Бабель: человек и парадокс - страница 14
В «Учении о тачанке», говоря о разнице между одесскими евреями и теми, кого он встречает в черте оседлости, Бабель пишет: «Несравнима с ними горькая надменность этих длинных и костлявых спин, этих желтых и трагических бород… Движения галицийского и волынского еврея несдержанны, порывисты, оскорбительны для вкуса…»
Отметим, что подобные впечатления частенько бывали у евреев из обеспеченных семей, когда они по пути в Европу проезжали на поезде Галицию и другие районы традиционного проживания евреев. Здесь можно вспомнить и письма Бориса Пастернака родным, и ряд других документов. В «Шуме времени» Осипа Мандельштама сочувственно описывается черный, как жук, раввин, бегущий по улицам местечка.
В целом можно сделать вывод, что более всего Бабель стремился глубоко понять мир «иного», которому нет лучшего воплощения, чем ненавидящие евреев христиане и казаки; писатель стремился понять, могут ли сосуществовать эти два мира.
К примеру, в «Первой любви» он не просто влюбляется в соседку-христианку — они живут в соседних домах, и Бабель отмечает, что «стеклянная их терраса захватывала часть нашей земли, но отец не бранился с ними из-за этого». Кроме того, именно эта христианская семья укрыла еврейских соседей, защитив их от казачьих кинжалов, и бережно ухаживала за больным еврейским мальчиком. И когда отец мальчика молит верхового казака о пощаде — Бабель, похоже, восхищается им, даже жалея отца, — казак снисходит, и мародерствующие его товарищи отступают.
Пожалуй, отчетливее всего этот конфликт, это представление Бабеля о том, каким он хочет видеть еврея, выражены в рассказе «Рабби».
Бабель описывает еврейских учеников: «В углу стонали над молитвенниками плечистые евреи, похожие на рыбаков и на апостолов». «Рыбаки и апостолы» — аллюзия на людей иной веры (ведь некоторые из апостолов как раз и были рыбаками), и, однако же, таким образом Бабель описывает евреев.

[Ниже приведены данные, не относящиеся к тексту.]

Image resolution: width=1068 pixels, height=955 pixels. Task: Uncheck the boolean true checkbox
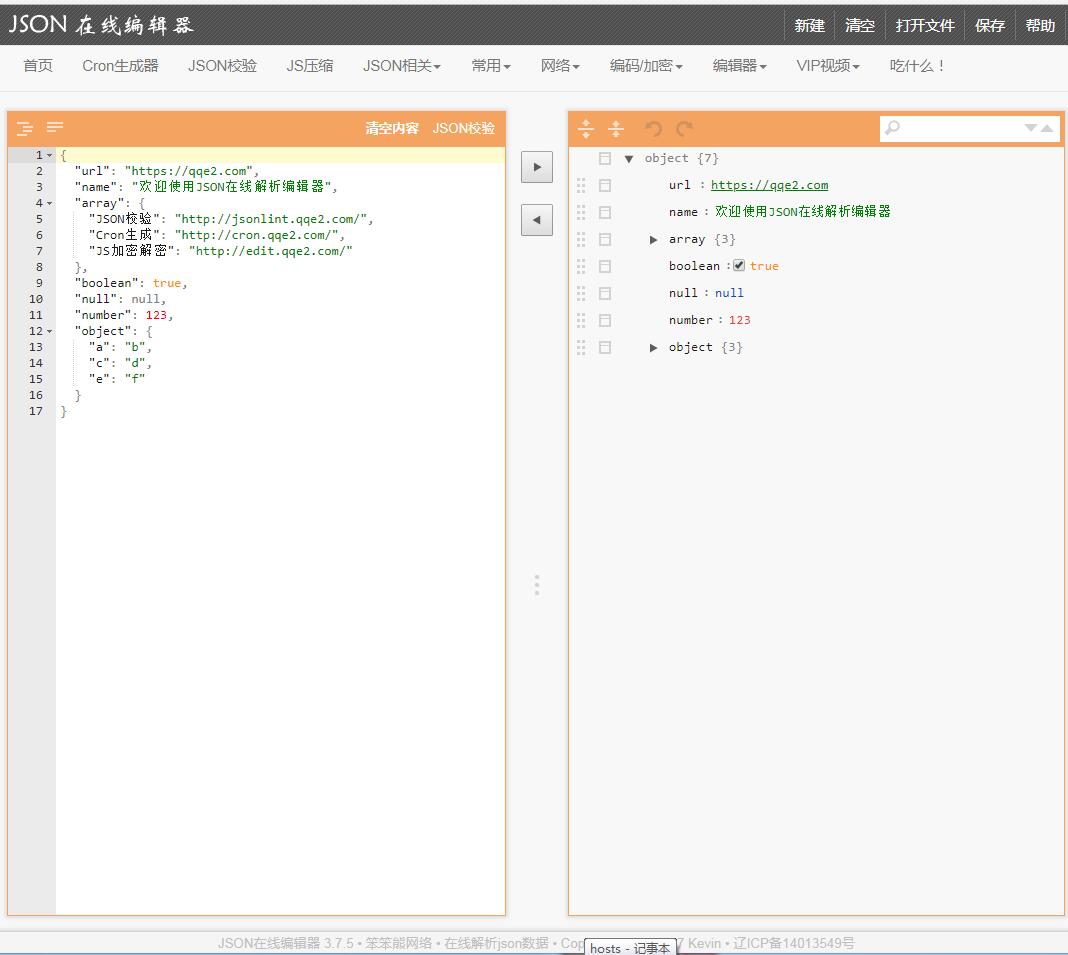739,266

Впрочем, для образности еврейской трагедии времен Первой мировой и Гражданской войн — это обычный прием. Вспомним «еврейских Христов» Марка Шагала, где страдания Христа символизировали трагическую эпоху конца периода Второго храма. Позже фронтовик Борис Слуцкий размышлял в очерке о Второй мировой войне о том, что гитлеровцы «сделали с родственниками Христа».
В рассказе «Пробуждение» новый друг героя — «водяной бог тех мест — корректор „Одесских новостей“… в атлетической груди которого жила жалость к еврейским мальчикам», — подобно тому, как Горький рекомендовал самому Бабелю, — посоветовал юноше отправиться в люди. Выучить названия деревьев и трав, научиться плавать, понять, как живут, дышат, любят те, о которых у Бабеля не было никаких представлений, а уж затем учиться писать.
Выход провинциального еврея в мир природы, в мир «иных» людей и особенно в спорт был одним из идеалов радикальных сионистов вроде Жаботинского, организовавших специальные еврейские спортивные клубы «Маккаби», земледельческие колонии (в частности, в Крыму) и т. д. Так на фоне нового человека, который выковывался в горниле страшных войн начала XX века, выковывался и «новый еврей», одной из разновидностей которого были и упоминавшиеся ранее «евреи-казаки» из левого сионистского движения «А-Шомер а-цаир» («Молодой страж»).
Для тех, кто ставит под вопрос подлинность автопортрета Бабеля в его рассказах, следует отметить, что в «Первой любви» и профессия, и имя страдающего отца (персонажа, который фигурирует и в других рассказах Бабеля) — подлинные профессия и имя отца писателя. Отец Исаака Бабеля торговал сельскохозяйственной техникой. Его звали Мань Ицкович Бобель (Бабель изменил фамилию в 20-м году); как и в рассказе, родители Бабеля переехали в Одессу из Николаева.
О путях товарищества между евреями и другими — в неоконченной повести «Еврейка». Здесь изображена дружба двух молодых людей — Бориса Эрлиха, студента университета, где нет процентной нормы для евреев (вынудившей самого Бабеля поступать в Киевский университет, поскольку в одесских учебных заведениях процентная норма была), и Алексея Селиванова, потомка казаков.